Perhaps, for the six of us or so that seem capable of consistently 
producing well formed XML.  But what about Francis here:

https://secure.mysociety.org/cvstrac/fileview?f=mysociety/pb/phplib/pbfacebook.php&v=1.1

Note: I don't care for the use of pejorative terms like walled gardens 
here.  I will readily concede that the term is accurate, but it is a 
distraction.  People should be "freely extensible by anybody" (I lifted 
those words straight from Atom's Roadmap).
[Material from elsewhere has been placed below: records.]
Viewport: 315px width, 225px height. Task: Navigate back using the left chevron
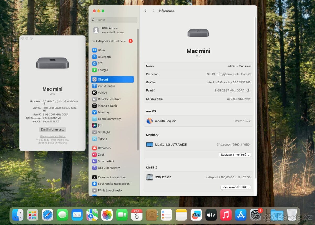(145, 11)
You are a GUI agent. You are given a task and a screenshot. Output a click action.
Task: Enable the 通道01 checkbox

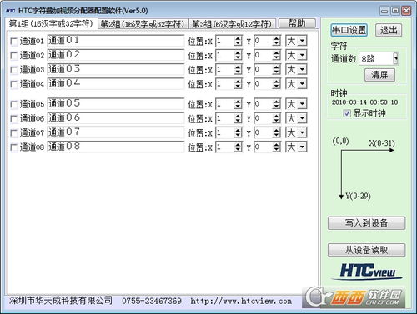click(13, 42)
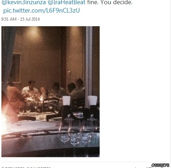Screen dimensions: 171x168
Task: Click the candle on the dinner table
Action: click(41, 99)
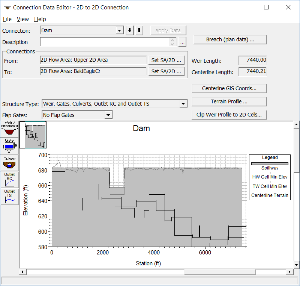Open Centerline GIS Coords

pos(229,88)
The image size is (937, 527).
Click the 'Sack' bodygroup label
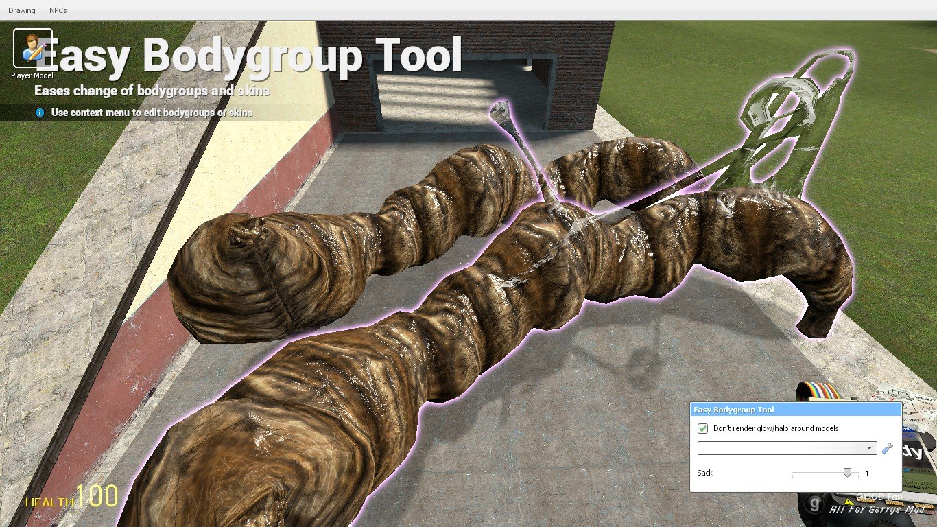click(x=704, y=473)
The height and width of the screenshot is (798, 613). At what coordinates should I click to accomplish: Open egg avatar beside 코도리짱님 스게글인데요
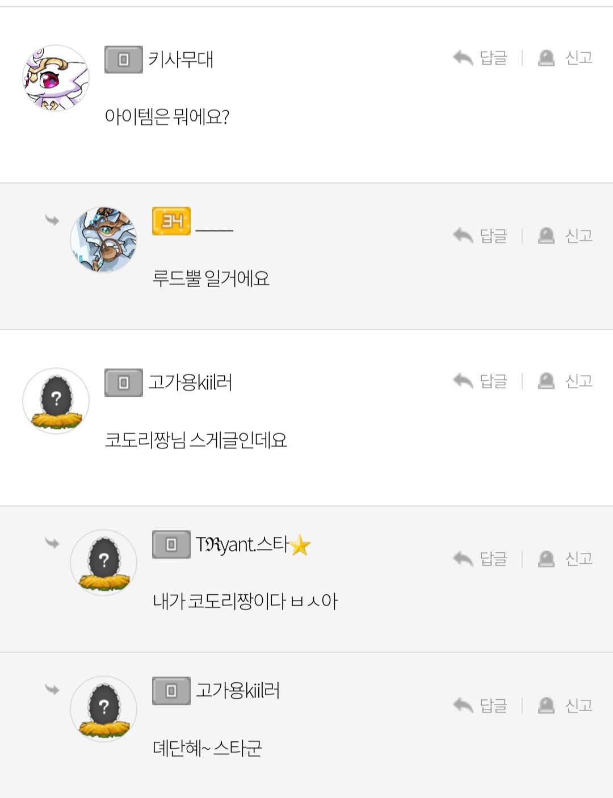pyautogui.click(x=56, y=401)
While we should encourage extensions, we should recognize that users 
will screw things up.  While I can't conceive of anything that would 
validate the PHP script I referenced above, I can imagine conformance 
checkers that validated the output.  Conformance checkers that not only 
validate HTML structure, but also validate that a/@href attributes are 
URIs (despite being defined in a separate document) and that fb:default 
elements have fb:switch elements as their parents (again, despite being 
defined in a separate document).

>> XML permits an alternate syntax, namely default namespaces.  In 
>> certain circles, such a syntax is very popular.  Regrettably, allowing 
>> such a syntax would pose problems for back level user agents, and 
>> therefore must be disallowed in the HTML5 “custom format”.
> 
> However, such an approach might well work for bringing specific 
> well-known XML vocabularies with distinct subtrees to the text/html 
> serialization, specifically SVG and MathML with namespace mapping scope 
> established by <svg> and <math> as subtree roots. When it comes to 
> extending text/html to be an alternative infoset serialization for a 
> broader range of possible infosets, I'd prefer to optimize for enabling 
> those two well-known namespaces instead of optimizing for private 
> extensions. (Not to suggest that the two goals were mutually 
> exclusive--just suggesting that well-known vocabularies are preferable 
> oven private vocabularies in a non-walled garden.)

We should design for everybody, and verify for those that we care about.

As somebody who authors SVG in VIM, I'm comfortable with what I 
proposed.  I will also note that these requirements (at least for SVG) 
are consistent with the following profile:

http://www.w3.org/TR/2002/WD-XHTMLplusMathMLplusSVG-20020809/

As to MathML, we still need to decide whether or not to grandfather in 
that vocabulary.

>> Messy details
>> -------------
>>
>> I don’t pretend that these are exhaustive, but they should seed an 
>> interesting set of discussions:
> 
>  * Should the tokenizer do ASCII case folding when scanning a name until 
> it hits a colon (effectively making prefixes ASCII-case-insensitive)? Or 
> should each name be scanned without case folding and case-folded 
> conditionally later?

Good catch.  I'm going to add it to my original source page on my weblog.

>>      * You might think that this proposal wouldn’t change how text 
>> nodes or comments were processed, but there is one case that merits 
>> consideration.  The default processing by existing user agents is to 
>> render text nodes even when they are enclosed in unknown markup.  In 
>> some cases, this may not be desirable.  The XML CDATA[] syntax is 
>> treated as a comment by HTML parsers, so this may be used to “cloak” 
>> such text regions.  For this to work, however, HTML5 compliant parsers 
>> would have to treat such constructs as text, but only when enclosed by 
>> an extension element.  Again, a more complicated parse state machine 
>> is necessary in order to preserve backwards compatibility and 
>> extensibility.
> 
> I think I don't understand what behavior you are suggesting here.

Time for a concrete example:

http://intertwingly.net/svg/410.svg

If I don't use CDATA, the "410" shows up in IE.  If I do use CDATA, 
nothing shows up in IE.

We need a way to say "if you can't handle this extension, don't show 
anything (or perhaps, show a fallback defined separately)".

Now, if we allow this use of CDATA, we need it to actually show up as a 
text node in the DOM as opposed to a comment node when used in precisely 
this circumstance.

>> Implications
>> ------------
> 
>  * As an unintended consequence an extension mechanism like this could 
> make it possible to declare the HTML namespace with a prefix and hack 
> different core element treatment in legacy UAs and extension 
> mechanism-aware UAs. (This can be a good thing or a bad thing.)

Let's simply declare that to be an error and be done with it.  I'm also 
going to update my page with this one.

- Sam Ruby
Received on Friday, 3 August 2007 17:00:06 UTC